Original Okinawan Karate/ Kempo included grappling in it's basic make up. If you want to learn more about grappling and ground fighting(for karate-do ka and kenshi they are two different things), then explore your kata in depth. The truth you seek is in there.

--Dave

:asian:


----------



## kroh (Sep 16, 2003)

Hey there All...

Being a well rounded fighter means that one should be able to act in offense/defense from all positions of movements.

Whatever you can do from your feet you should be able to do from kneeling and then sitting and then your back.   IS your back some where that you want to be...absolutely not.  However, being able to fight your way back up to your feet is essential if in this position.

One of the instructors we see yearly at our school ( W. "Hoch" Hochheim) has an excelent program that teaches fighting at all elevations.

www.hockscqc.com 

One of the previous posts hit the nail on the head though.  When the combat strategies for the systems that we study were created, almost all of them considered grappling.   Those movements are in the kata... Have your instructor point them out.  If he/she can't... Submit it to those on the forums from your system to point them out....Some one some where has seen the corect application...

This is the Net after all...

thanx for the minute
WalTartyon:


----------



## Shiatsu (Sep 18, 2003)

Kajukenbo karate definately incorporates grappling.  I believe some of the okinawan styles do a little bit as well.


----------



## kroh (Sep 18, 2003)

Hey there...

_Challenge 1_
Quote the stretch of the records from the line that contains "Where should I click to: Click the Courses" through the line that contains "tap(124, 238)", both included.
The forum thread and the records have nothing to do with each other.

_Given records_
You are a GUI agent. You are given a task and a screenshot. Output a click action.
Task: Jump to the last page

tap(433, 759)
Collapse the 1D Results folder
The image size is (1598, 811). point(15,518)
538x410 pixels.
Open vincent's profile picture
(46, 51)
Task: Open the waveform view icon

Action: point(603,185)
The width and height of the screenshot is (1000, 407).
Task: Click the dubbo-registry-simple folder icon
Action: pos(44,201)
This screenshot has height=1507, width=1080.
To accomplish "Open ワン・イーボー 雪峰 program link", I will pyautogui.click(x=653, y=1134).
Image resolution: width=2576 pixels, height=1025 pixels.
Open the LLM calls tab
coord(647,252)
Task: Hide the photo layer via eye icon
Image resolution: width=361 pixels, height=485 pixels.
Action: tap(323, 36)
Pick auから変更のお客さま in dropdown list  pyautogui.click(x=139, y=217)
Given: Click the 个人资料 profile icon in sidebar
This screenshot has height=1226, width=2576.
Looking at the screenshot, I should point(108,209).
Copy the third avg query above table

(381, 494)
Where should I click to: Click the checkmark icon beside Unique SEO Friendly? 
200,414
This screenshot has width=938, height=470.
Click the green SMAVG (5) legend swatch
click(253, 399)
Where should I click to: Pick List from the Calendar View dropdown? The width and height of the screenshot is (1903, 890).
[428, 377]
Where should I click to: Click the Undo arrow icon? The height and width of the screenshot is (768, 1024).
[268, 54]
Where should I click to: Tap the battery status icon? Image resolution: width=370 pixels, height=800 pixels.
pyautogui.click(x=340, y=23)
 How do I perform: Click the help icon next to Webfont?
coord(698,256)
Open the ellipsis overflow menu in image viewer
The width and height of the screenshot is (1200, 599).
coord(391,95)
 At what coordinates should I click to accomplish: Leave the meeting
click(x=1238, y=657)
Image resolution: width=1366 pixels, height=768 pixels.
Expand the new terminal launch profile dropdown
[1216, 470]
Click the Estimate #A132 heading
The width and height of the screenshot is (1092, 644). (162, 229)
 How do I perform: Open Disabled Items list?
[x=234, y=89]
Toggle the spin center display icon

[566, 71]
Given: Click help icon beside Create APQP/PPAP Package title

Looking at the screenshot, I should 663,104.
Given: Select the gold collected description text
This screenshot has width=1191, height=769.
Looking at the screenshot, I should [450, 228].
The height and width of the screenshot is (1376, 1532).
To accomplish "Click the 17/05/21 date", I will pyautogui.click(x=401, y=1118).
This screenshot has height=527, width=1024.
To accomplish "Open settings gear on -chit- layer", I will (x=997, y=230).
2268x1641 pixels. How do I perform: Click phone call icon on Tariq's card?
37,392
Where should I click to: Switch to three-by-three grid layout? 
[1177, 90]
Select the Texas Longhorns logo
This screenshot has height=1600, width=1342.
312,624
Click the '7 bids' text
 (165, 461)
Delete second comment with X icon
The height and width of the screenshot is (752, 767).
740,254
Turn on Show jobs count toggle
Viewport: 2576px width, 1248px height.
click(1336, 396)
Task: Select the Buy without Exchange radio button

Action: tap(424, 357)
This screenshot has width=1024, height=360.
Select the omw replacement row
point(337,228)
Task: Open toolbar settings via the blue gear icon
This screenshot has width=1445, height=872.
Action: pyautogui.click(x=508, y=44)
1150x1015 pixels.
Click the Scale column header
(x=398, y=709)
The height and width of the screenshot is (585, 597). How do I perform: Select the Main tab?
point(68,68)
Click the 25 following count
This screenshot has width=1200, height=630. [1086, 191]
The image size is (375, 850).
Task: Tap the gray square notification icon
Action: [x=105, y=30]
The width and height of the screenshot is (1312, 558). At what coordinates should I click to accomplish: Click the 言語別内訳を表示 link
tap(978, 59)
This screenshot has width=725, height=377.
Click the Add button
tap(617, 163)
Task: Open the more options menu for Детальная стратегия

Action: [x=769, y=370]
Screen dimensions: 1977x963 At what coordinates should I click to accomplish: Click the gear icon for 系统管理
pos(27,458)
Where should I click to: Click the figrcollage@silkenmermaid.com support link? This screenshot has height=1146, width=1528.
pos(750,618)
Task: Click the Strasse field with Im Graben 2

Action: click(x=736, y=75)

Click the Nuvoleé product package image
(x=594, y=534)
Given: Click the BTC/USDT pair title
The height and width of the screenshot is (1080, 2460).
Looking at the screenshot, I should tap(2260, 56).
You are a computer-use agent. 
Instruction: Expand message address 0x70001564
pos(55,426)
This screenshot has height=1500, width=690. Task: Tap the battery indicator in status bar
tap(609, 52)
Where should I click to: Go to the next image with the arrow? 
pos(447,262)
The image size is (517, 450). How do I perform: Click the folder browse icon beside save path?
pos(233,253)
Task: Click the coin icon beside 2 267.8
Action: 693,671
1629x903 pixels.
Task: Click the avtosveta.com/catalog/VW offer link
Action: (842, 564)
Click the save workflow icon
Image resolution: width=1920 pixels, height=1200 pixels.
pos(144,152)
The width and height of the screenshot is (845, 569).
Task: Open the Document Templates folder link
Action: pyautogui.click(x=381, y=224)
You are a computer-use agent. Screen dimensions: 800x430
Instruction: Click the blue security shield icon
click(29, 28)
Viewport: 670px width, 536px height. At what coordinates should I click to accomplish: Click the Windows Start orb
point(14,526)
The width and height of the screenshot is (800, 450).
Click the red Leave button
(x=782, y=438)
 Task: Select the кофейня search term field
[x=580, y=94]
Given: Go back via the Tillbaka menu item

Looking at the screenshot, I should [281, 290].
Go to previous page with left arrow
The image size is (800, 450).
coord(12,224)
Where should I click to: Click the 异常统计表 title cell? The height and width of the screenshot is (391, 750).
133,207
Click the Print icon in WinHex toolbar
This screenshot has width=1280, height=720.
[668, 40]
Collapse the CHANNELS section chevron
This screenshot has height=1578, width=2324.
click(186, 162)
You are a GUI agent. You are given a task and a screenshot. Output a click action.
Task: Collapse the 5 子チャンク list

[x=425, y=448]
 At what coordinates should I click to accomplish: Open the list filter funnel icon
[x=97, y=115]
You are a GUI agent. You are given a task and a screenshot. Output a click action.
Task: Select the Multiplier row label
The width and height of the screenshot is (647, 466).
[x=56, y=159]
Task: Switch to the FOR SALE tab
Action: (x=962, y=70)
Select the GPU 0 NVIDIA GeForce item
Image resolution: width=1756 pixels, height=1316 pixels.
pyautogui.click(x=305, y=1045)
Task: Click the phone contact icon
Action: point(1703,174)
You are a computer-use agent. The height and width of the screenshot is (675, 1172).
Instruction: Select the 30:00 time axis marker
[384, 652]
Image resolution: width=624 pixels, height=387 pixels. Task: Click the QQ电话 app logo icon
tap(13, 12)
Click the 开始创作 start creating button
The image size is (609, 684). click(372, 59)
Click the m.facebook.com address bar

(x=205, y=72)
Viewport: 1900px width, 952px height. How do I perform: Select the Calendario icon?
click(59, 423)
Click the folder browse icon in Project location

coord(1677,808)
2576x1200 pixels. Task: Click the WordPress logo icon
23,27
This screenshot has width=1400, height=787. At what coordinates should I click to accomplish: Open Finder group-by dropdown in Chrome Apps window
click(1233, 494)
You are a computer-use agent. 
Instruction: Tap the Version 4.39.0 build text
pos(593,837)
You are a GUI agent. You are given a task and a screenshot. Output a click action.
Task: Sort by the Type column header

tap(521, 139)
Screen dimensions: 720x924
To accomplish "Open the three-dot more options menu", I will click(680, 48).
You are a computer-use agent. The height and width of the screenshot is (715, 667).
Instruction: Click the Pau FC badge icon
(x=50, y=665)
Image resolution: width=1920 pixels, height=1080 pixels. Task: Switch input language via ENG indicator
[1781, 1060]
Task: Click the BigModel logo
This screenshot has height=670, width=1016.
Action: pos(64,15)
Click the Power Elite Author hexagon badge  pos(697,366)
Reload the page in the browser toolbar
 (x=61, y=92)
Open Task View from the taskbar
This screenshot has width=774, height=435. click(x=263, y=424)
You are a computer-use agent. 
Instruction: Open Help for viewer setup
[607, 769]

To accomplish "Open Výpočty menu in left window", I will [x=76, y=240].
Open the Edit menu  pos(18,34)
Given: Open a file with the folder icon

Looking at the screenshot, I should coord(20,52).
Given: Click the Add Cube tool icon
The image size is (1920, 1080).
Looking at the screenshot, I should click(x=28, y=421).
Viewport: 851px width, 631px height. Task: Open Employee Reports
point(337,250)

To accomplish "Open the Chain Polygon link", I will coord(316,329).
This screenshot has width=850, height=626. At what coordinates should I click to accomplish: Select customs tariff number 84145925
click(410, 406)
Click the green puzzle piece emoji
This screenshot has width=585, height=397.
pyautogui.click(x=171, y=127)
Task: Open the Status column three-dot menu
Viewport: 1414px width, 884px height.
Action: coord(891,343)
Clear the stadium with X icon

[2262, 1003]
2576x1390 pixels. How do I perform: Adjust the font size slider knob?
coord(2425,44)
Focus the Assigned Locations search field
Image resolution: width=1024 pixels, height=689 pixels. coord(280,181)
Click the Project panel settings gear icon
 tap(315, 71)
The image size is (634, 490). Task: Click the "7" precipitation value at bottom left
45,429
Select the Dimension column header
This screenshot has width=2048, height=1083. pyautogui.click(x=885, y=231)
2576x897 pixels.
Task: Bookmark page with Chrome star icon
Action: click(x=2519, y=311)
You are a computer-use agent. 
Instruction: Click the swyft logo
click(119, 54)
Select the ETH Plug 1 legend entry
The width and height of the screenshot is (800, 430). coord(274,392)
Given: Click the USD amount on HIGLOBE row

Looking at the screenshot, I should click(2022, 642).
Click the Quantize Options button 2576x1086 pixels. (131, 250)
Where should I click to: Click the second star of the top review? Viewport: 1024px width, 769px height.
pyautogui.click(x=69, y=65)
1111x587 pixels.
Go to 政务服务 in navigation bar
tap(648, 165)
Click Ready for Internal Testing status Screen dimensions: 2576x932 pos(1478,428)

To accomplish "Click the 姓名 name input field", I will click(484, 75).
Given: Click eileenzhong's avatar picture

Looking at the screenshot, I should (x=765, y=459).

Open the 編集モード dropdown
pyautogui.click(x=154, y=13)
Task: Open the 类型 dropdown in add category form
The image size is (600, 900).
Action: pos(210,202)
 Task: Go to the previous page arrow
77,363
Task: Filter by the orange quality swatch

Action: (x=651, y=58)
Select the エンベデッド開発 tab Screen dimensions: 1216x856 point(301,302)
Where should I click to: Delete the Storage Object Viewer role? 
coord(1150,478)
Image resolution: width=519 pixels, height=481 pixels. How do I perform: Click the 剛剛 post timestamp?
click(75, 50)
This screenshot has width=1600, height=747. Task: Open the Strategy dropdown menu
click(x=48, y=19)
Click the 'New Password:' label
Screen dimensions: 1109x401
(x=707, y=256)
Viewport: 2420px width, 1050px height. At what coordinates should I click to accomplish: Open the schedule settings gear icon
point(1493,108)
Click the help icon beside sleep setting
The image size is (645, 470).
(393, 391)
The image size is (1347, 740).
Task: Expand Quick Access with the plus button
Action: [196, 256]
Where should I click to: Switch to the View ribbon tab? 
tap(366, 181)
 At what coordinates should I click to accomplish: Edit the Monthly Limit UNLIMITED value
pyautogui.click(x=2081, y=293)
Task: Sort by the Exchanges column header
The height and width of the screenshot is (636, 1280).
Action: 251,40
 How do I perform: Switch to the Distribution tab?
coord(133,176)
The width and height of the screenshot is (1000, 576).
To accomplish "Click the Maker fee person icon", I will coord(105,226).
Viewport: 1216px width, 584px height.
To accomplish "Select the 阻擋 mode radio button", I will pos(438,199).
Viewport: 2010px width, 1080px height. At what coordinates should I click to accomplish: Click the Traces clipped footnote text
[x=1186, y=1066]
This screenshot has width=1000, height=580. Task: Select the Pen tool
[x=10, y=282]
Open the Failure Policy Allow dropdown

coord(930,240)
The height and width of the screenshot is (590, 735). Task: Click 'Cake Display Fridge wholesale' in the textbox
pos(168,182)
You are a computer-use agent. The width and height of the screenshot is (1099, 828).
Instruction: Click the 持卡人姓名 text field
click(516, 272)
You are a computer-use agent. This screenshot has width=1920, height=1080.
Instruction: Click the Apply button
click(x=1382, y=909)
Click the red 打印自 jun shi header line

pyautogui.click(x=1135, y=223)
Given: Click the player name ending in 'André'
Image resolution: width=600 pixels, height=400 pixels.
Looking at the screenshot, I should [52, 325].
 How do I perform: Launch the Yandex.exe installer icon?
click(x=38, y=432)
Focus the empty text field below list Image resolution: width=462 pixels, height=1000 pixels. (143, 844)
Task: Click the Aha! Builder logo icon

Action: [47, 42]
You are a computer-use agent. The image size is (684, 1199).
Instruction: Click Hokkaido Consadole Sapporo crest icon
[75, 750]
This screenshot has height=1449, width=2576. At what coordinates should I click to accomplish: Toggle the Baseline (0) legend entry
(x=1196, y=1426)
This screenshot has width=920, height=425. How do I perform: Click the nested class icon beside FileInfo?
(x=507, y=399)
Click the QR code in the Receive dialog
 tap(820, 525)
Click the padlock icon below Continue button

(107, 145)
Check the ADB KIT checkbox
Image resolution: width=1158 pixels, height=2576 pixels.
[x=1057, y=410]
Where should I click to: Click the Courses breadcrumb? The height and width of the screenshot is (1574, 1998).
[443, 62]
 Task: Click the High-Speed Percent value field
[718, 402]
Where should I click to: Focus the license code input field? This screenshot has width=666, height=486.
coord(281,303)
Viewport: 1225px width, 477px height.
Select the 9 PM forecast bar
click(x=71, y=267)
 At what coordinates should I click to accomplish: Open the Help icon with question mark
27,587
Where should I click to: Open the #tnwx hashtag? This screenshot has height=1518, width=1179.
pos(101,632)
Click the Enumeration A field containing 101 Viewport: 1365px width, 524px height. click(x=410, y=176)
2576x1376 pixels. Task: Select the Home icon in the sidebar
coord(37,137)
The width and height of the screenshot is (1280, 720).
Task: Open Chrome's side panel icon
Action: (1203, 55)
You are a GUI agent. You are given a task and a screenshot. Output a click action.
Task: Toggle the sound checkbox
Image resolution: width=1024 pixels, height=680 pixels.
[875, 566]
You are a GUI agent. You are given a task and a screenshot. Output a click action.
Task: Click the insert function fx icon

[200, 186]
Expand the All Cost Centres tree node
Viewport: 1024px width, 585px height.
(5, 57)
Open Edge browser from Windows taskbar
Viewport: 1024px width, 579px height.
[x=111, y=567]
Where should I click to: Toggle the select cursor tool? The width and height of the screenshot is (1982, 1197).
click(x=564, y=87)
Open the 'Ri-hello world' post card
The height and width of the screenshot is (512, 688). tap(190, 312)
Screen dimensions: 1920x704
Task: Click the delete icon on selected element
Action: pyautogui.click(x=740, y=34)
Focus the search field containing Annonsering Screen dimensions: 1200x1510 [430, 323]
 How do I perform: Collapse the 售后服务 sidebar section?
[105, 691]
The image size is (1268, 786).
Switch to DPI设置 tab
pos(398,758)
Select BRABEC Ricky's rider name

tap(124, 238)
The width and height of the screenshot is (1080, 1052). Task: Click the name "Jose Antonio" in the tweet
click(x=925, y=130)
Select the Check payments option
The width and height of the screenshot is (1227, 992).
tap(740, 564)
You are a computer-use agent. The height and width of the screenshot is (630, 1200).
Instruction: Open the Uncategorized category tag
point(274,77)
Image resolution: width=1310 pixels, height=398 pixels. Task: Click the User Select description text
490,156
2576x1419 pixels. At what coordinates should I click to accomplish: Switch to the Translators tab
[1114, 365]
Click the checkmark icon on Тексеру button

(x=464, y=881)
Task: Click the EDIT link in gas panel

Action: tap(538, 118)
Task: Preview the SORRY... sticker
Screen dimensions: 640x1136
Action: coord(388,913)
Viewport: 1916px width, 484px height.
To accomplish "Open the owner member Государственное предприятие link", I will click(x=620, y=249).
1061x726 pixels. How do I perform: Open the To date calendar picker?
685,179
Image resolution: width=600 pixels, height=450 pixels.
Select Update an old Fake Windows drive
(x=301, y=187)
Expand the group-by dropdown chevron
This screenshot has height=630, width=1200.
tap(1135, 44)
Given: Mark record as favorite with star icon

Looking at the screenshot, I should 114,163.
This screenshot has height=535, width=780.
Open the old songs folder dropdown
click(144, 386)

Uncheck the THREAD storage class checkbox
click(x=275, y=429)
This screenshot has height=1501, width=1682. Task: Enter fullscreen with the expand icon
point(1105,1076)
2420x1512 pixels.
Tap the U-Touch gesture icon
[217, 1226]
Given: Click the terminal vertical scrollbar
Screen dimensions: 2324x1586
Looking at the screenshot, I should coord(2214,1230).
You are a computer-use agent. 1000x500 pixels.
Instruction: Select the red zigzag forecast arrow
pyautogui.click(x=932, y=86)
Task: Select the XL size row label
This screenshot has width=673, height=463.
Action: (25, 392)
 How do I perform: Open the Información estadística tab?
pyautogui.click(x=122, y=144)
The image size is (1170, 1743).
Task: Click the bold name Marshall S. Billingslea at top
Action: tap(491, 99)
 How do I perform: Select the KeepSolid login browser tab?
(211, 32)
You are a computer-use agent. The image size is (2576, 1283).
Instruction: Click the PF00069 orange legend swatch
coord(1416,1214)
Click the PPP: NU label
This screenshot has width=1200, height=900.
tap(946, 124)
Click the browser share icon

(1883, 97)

_Challenge 2_
Answer these from the karate forum thread:
(a) According to the first post, what did original Okinawan Karate/Kempo include in its basic make-up?
(b) Which instructor does kroh say the school sees every year?
(c) Which karate style does Shiatsu say definitely incorporates grappling?

_Full solution 1_
Where should I click to: Click the Courses breadcrumb? The height and width of the screenshot is (1574, 1998).
[443, 62]
 Task: Click the High-Speed Percent value field
[718, 402]
Where should I click to: Focus the license code input field? This screenshot has width=666, height=486.
coord(281,303)
Viewport: 1225px width, 477px height.
Select the 9 PM forecast bar
click(x=71, y=267)
 At what coordinates should I click to accomplish: Open the Help icon with question mark
27,587
Where should I click to: Open the #tnwx hashtag? This screenshot has height=1518, width=1179.
pos(101,632)
Click the Enumeration A field containing 101 Viewport: 1365px width, 524px height. click(x=410, y=176)
2576x1376 pixels. Task: Select the Home icon in the sidebar
coord(37,137)
The width and height of the screenshot is (1280, 720).
Task: Open Chrome's side panel icon
Action: (1203, 55)
You are a GUI agent. You are given a task and a screenshot. Output a click action.
Task: Toggle the sound checkbox
Image resolution: width=1024 pixels, height=680 pixels.
[875, 566]
You are a GUI agent. You are given a task and a screenshot. Output a click action.
Task: Click the insert function fx icon

[200, 186]
Expand the All Cost Centres tree node
Viewport: 1024px width, 585px height.
(5, 57)
Open Edge browser from Windows taskbar
Viewport: 1024px width, 579px height.
[x=111, y=567]
Where should I click to: Toggle the select cursor tool? The width and height of the screenshot is (1982, 1197).
click(x=564, y=87)
Open the 'Ri-hello world' post card
The height and width of the screenshot is (512, 688). tap(190, 312)
Screen dimensions: 1920x704
Task: Click the delete icon on selected element
Action: pyautogui.click(x=740, y=34)
Focus the search field containing Annonsering Screen dimensions: 1200x1510 [430, 323]
 How do I perform: Collapse the 售后服务 sidebar section?
[105, 691]
The image size is (1268, 786).
Switch to DPI设置 tab
pos(398,758)
Select BRABEC Ricky's rider name

tap(124, 238)

_Full solution 2_
(a) Grappling
(b) W. "Hoch" Hochheim
(c) Kajukenbo karate